Directions for this task ::
Find the line below with "The image size is (748, 1056).". Print it and every line after it exactly, through the last line, leaving out the pictures.

Supplied entries ::
+ + + + +

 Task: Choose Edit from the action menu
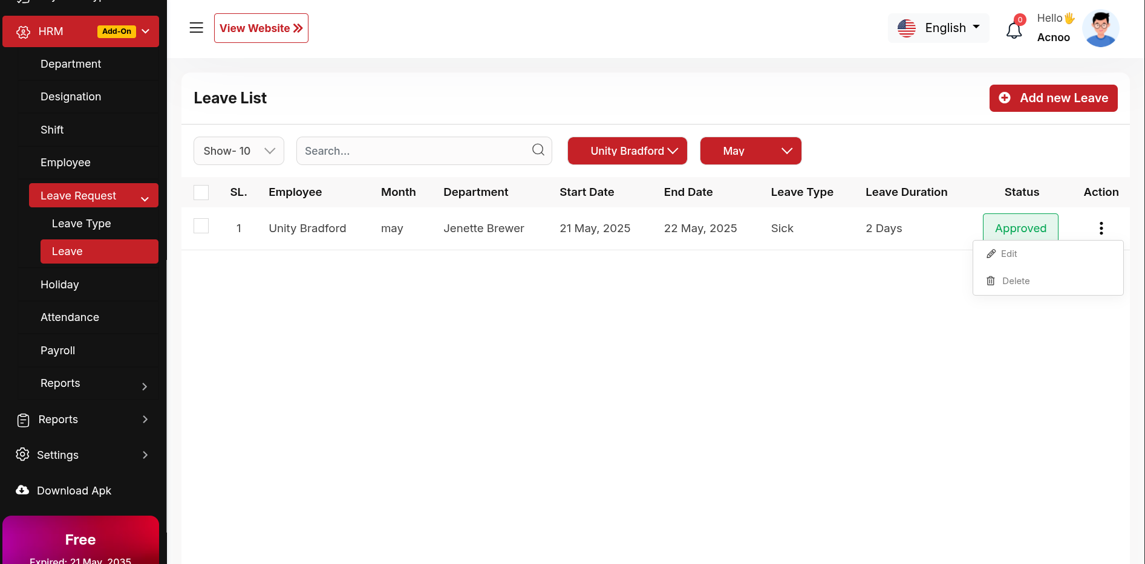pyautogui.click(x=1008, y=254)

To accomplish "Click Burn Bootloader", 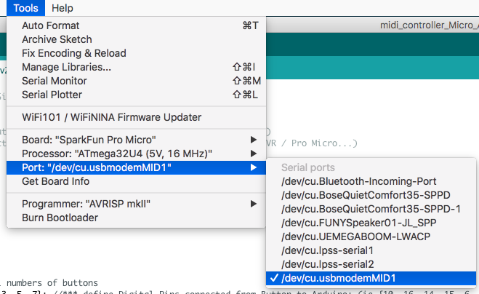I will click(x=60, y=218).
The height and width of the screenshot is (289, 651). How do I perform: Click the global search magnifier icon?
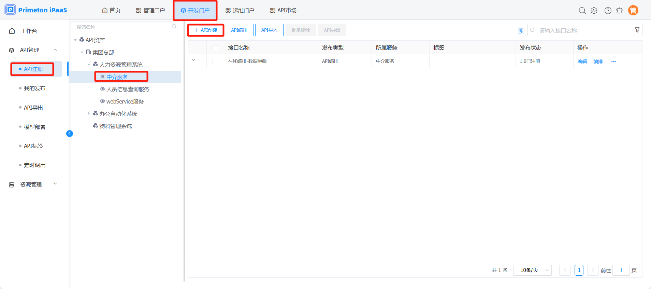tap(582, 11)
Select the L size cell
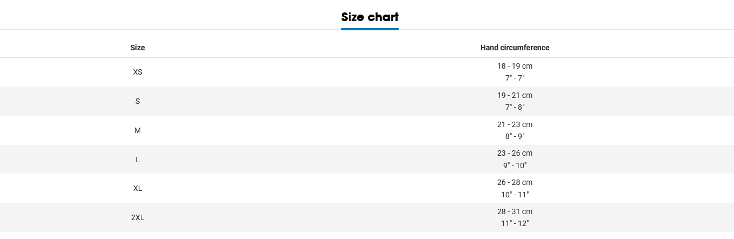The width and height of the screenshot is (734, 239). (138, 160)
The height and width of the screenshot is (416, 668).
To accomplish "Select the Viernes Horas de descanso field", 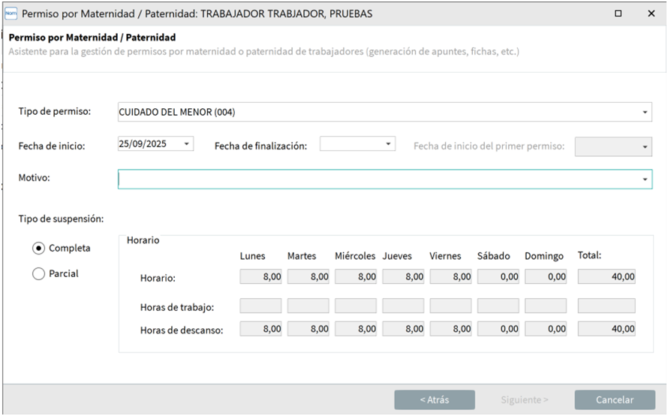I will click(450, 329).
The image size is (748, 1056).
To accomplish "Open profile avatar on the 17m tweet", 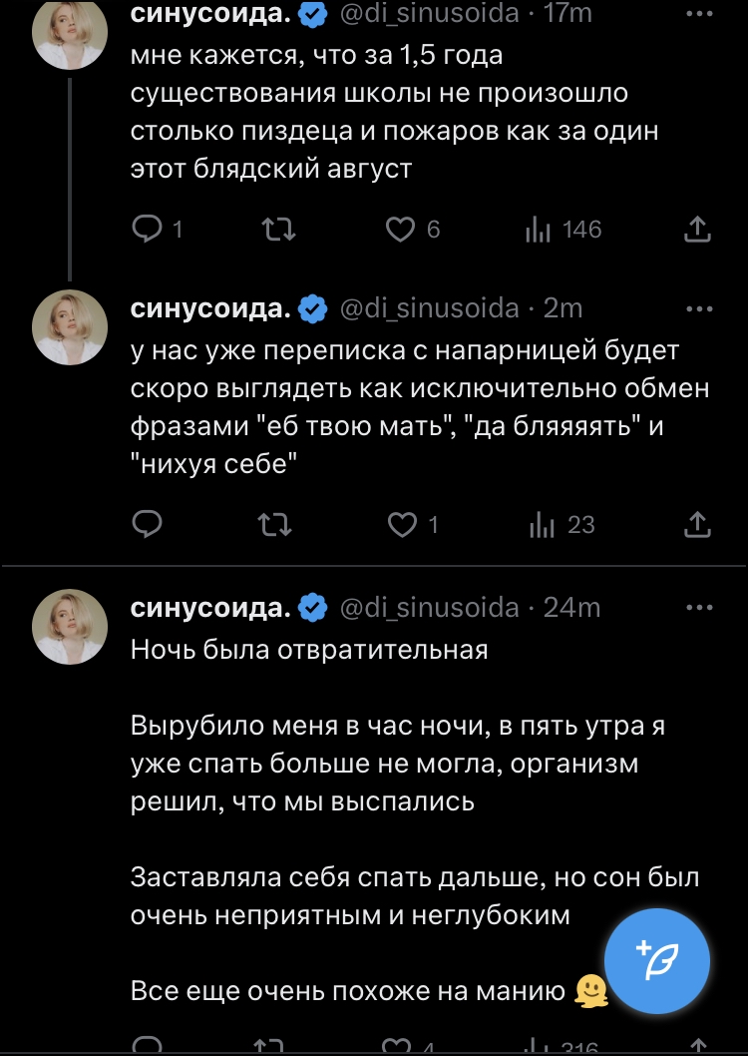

+ + + + +

Exercise answer ::
The image size is (748, 1056).
To accomplish "Open profile avatar on the 17m tweet", 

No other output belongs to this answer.